Their association with the pavement caucus has been a little too close for comfort lately, evidenced by the fake numbers Andrew Garber haplessly re-pprinted on their behalf in the Seattle Times last week. They made a childish attempt at estimating riders per thousand dollars, or something, and butchered the comparison to the point where it looked like the Discovery Institute or Kemper Freeman actually crunched the numbers.

Scott Ottersonpop outta drop his ego trip for a minute or two, take a step back from all the lying the Sierra Club did to help defeat Prop 1 - then he can start focusing on the issue at hand.

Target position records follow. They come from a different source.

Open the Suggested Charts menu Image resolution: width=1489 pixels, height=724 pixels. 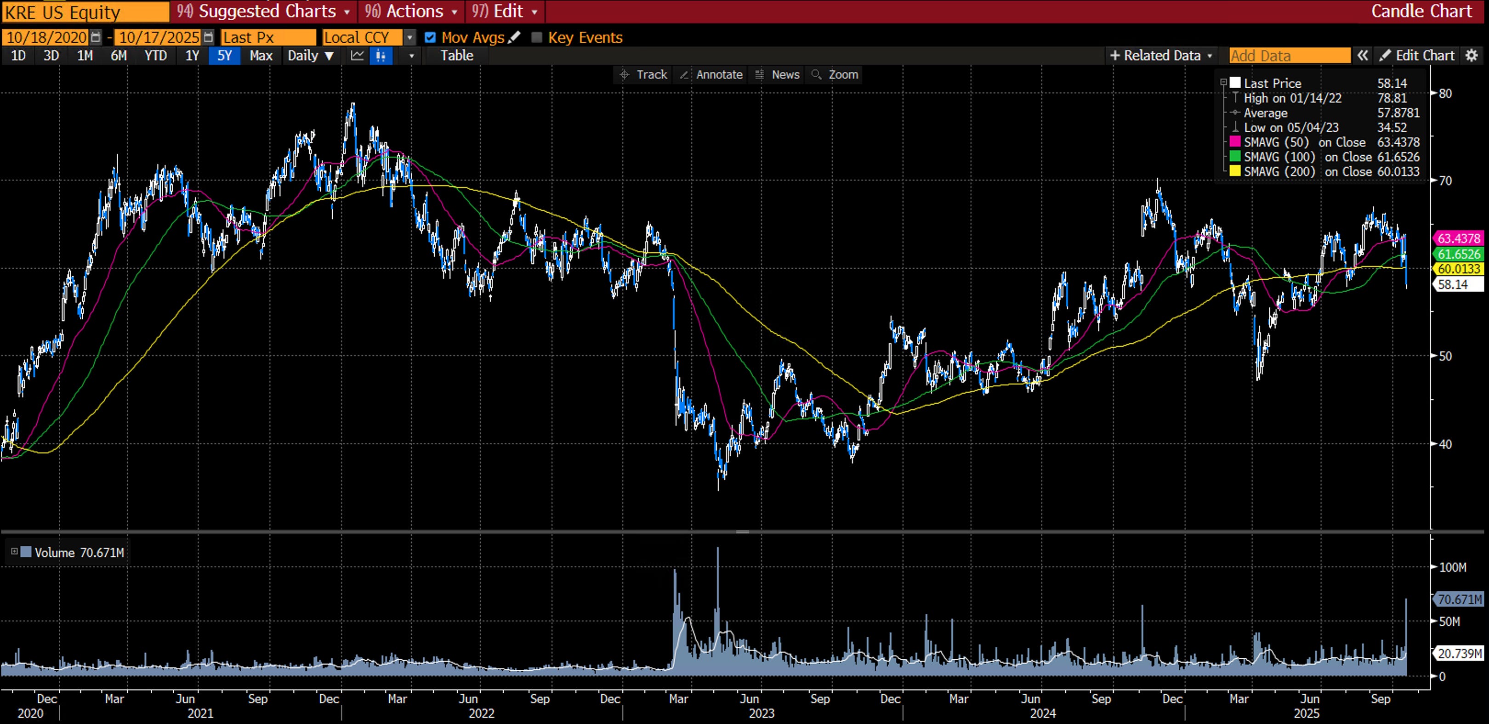click(x=263, y=11)
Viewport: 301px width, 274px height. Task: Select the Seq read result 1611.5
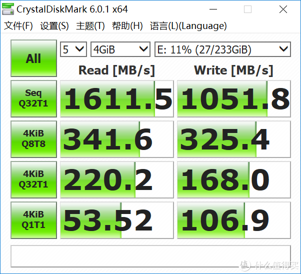pyautogui.click(x=117, y=99)
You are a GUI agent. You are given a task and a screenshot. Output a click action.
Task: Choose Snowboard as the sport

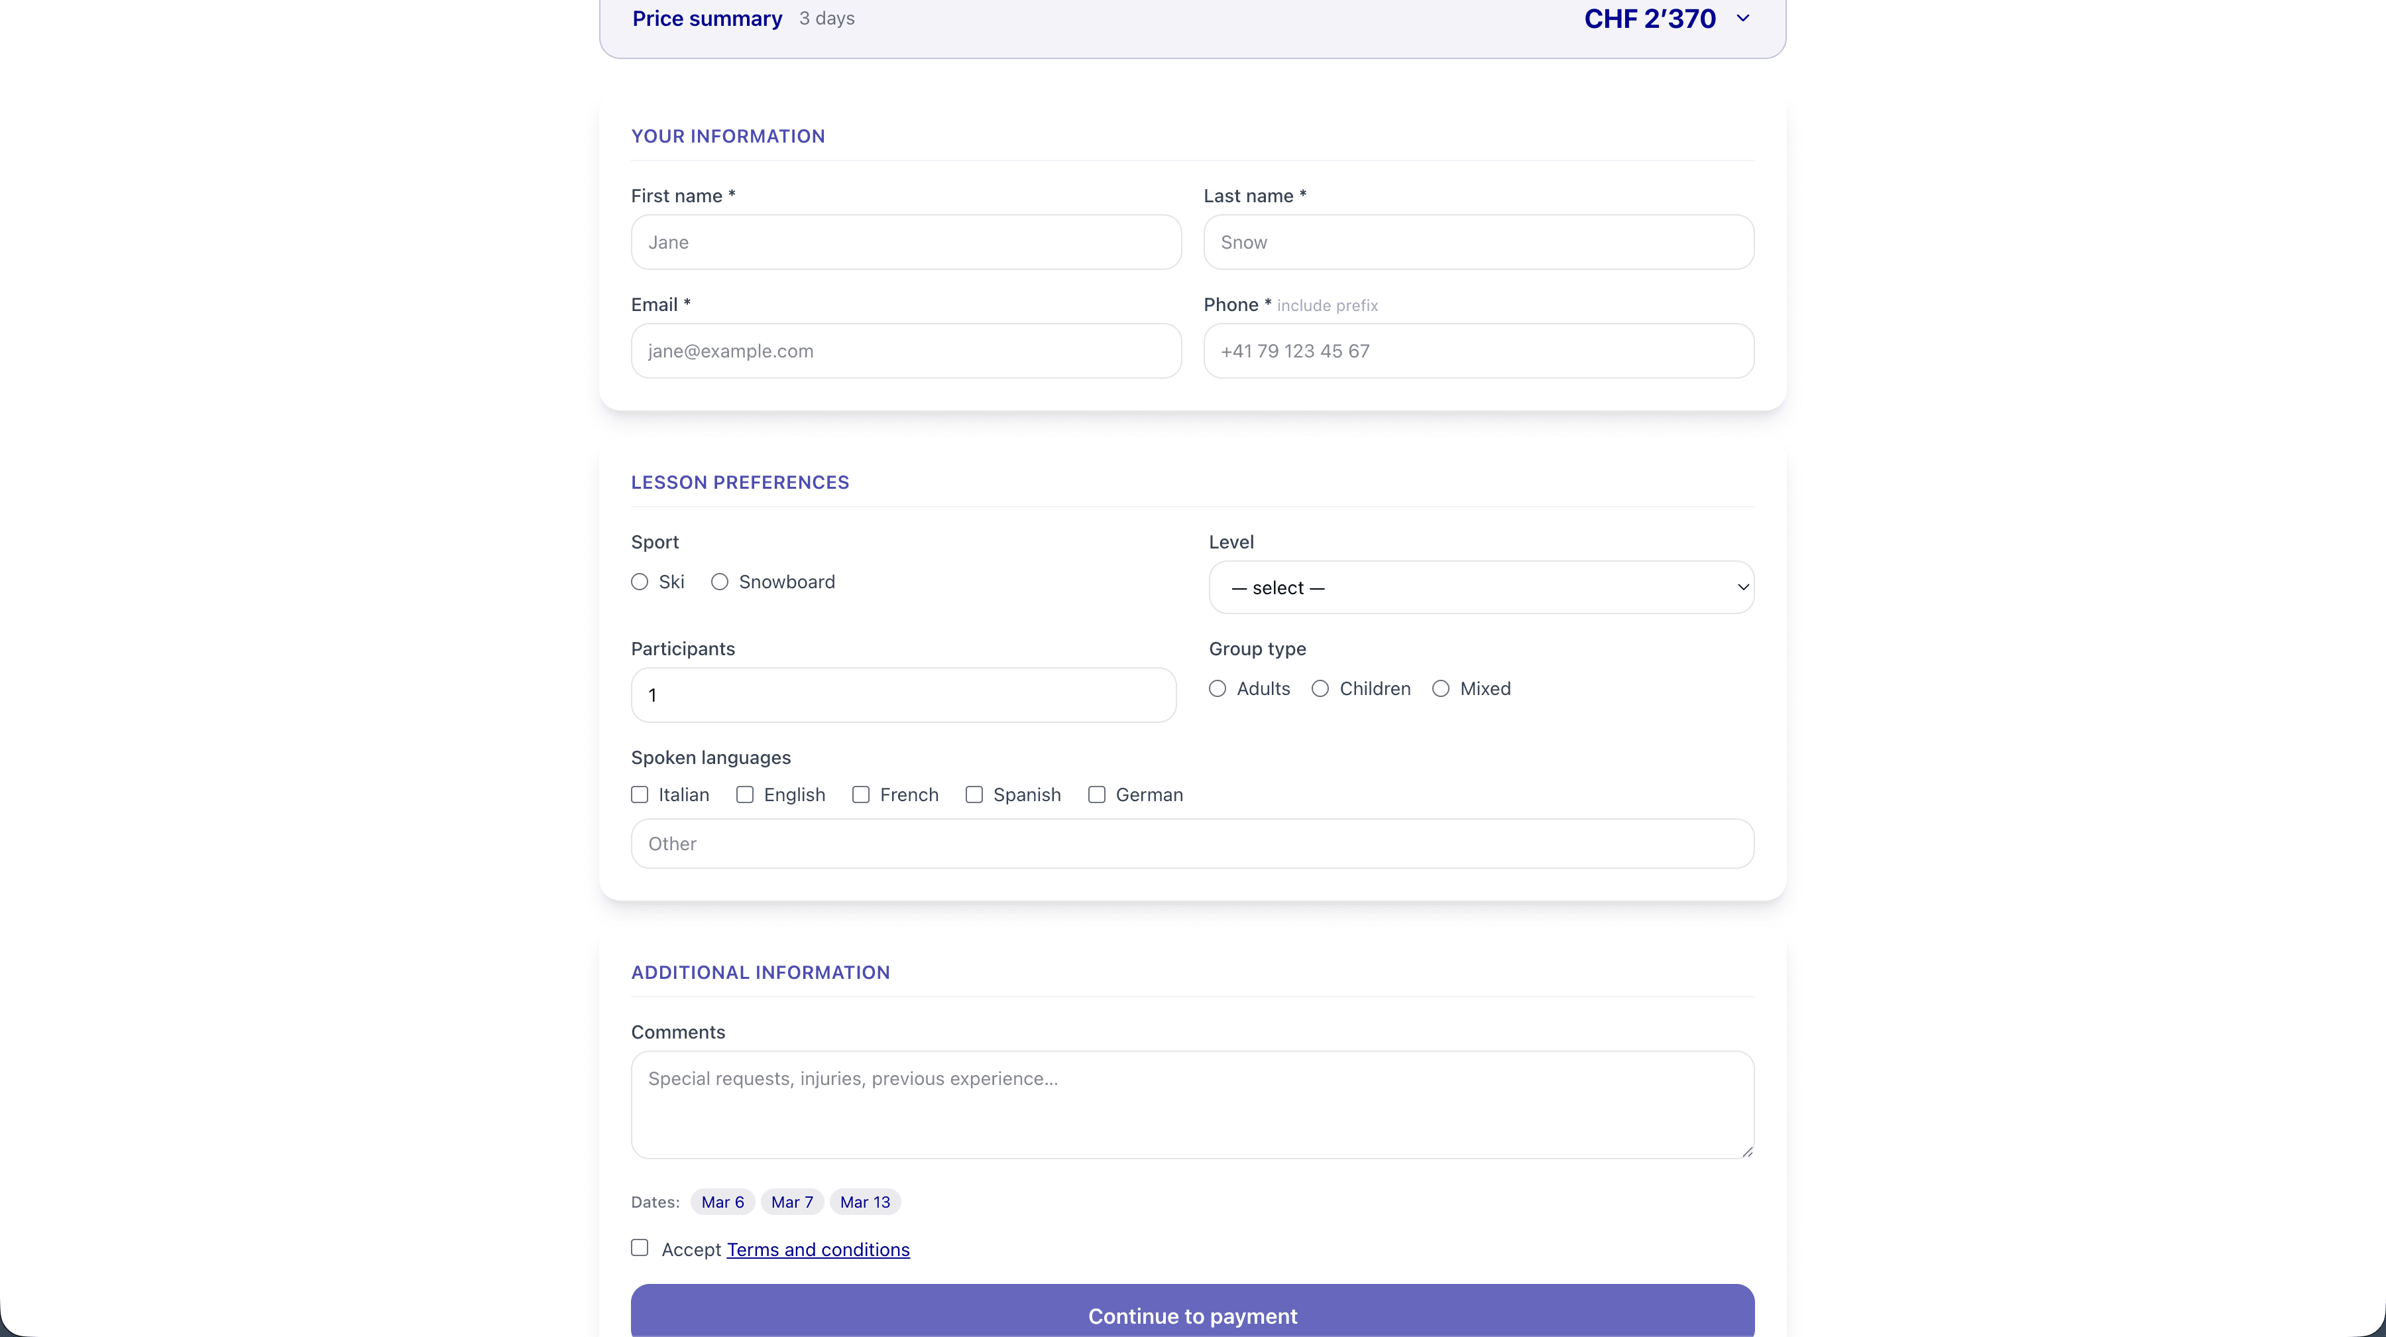(x=720, y=582)
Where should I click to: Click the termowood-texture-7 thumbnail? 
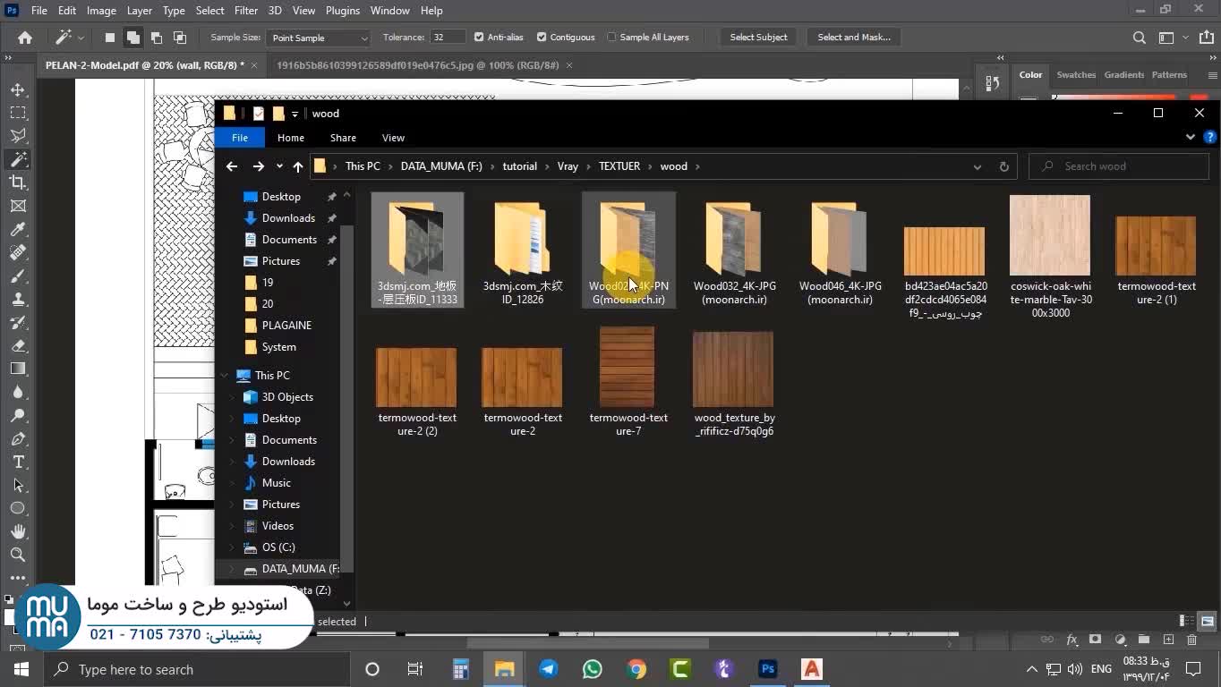[x=628, y=367]
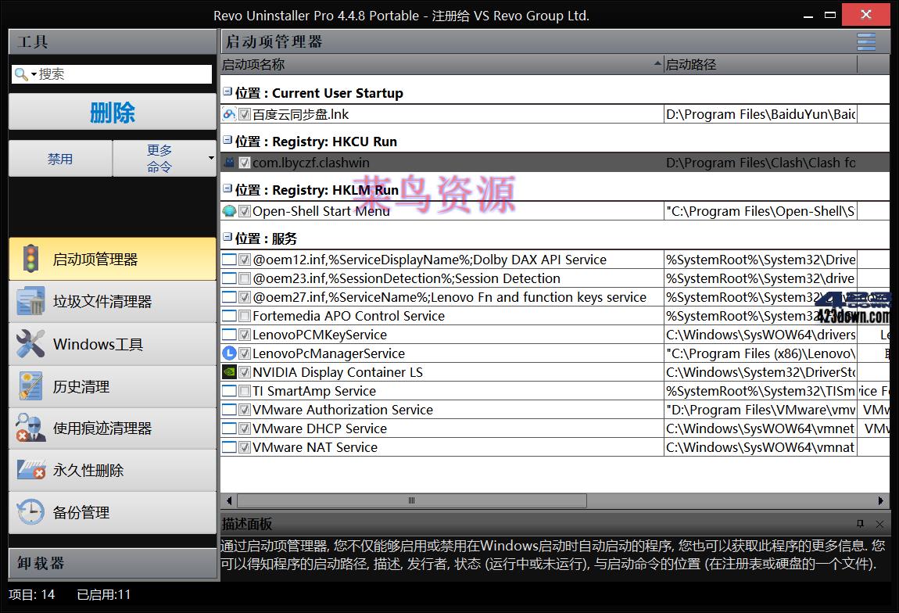Click the search magnifier icon
The height and width of the screenshot is (613, 899).
[x=20, y=74]
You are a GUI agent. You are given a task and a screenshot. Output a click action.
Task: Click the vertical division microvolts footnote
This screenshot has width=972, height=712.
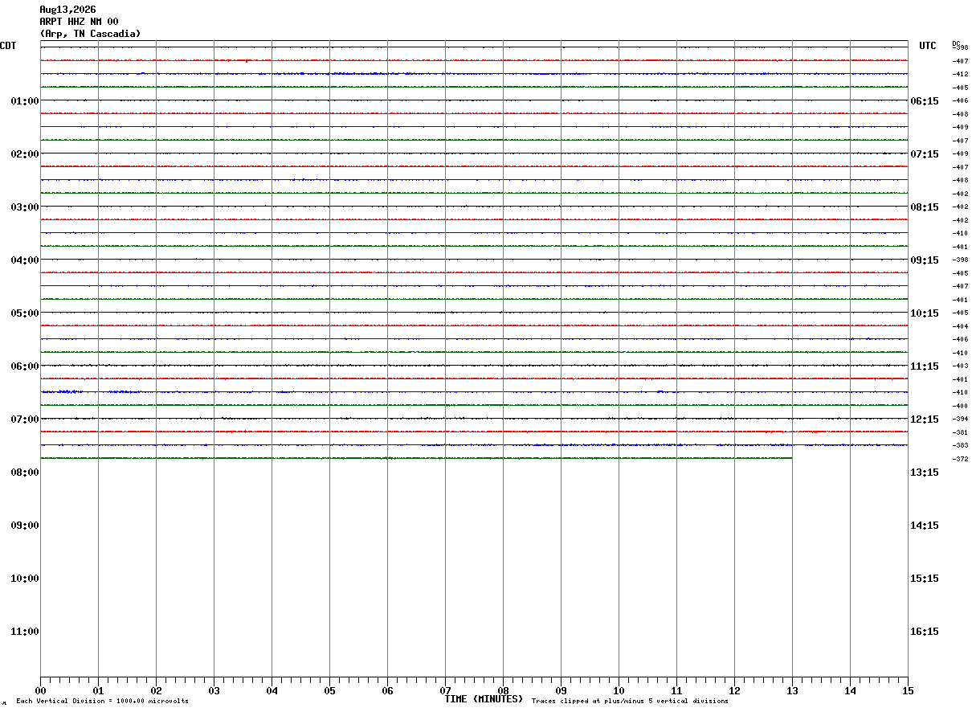tap(102, 702)

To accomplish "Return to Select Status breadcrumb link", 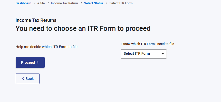I will click(94, 3).
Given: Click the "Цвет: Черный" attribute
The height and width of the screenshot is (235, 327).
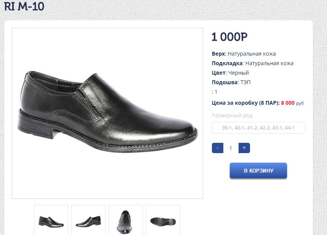Looking at the screenshot, I should pyautogui.click(x=230, y=73).
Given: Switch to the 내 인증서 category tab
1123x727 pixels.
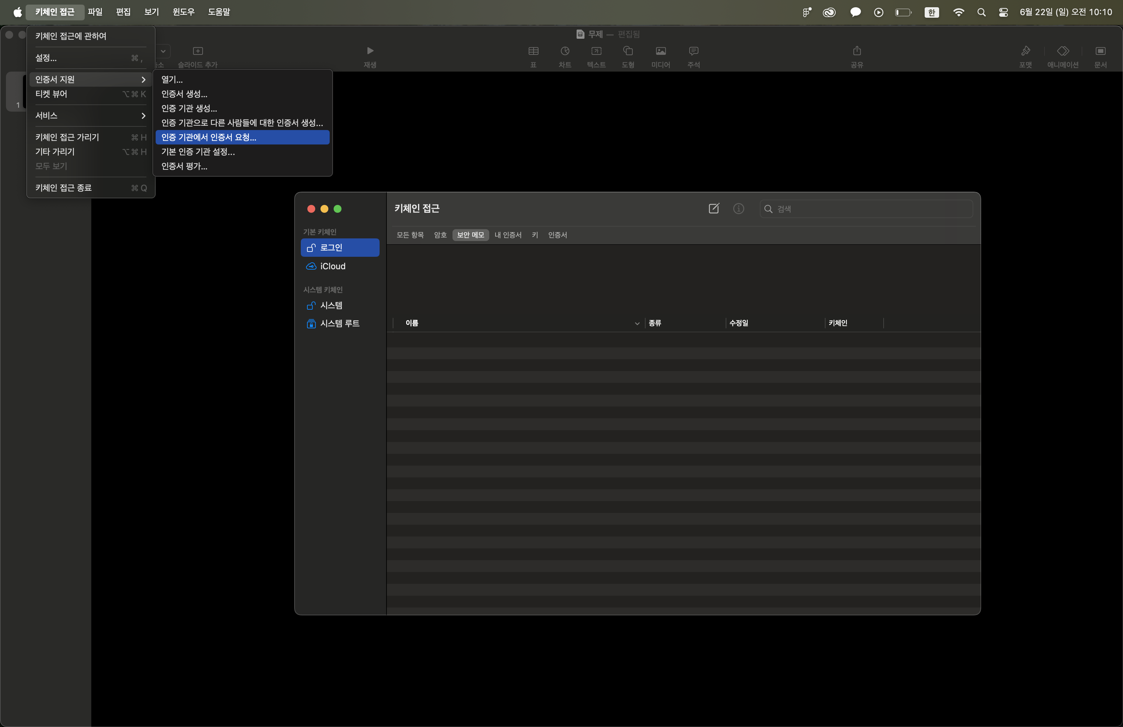Looking at the screenshot, I should coord(508,235).
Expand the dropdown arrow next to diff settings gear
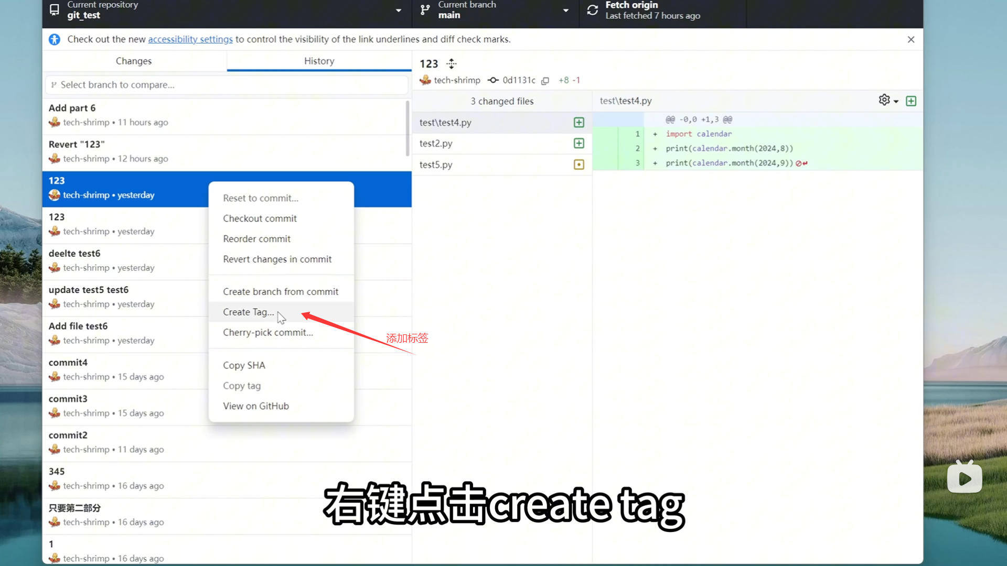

It will be tough for SC to partially detach from half-sane Ron Sims, as he pursues his Third World BRT model, but none of us transit advocates will be successful if common sense remains on holiday over here on the progressive side of the aisle.

Posted by Darren S | November 10, 2007 7:10 PM

Good to see no Ad Hominem attacks.

What is it with Holy Railers that they can't just talk issues there has to be attacks.

Posted by whatever | November 10, 2007 7:22 PM

She said: “I need a better understanding of the vote. Was it ‘No’ to roads? Was it ‘No’ to transit? Was it ‘No’ to the price tag? Should we vote on light rail without roads?”
Does that mean you’re open to a vote on light rail in ‘08? I repeated. “It’s all in play,” she said.

Maybe I'm just dense, but how does this read as anything other than a politician's non-answer?

Posted by Greg | November 12, 2007 8:09 AM

@25: Thanks, Greg. I thought everyone was asleep. "It's all in play" is indeed an excellent political non-answer. Gregoire will definitely get light rail on the '08 ballot--unless she decides not to.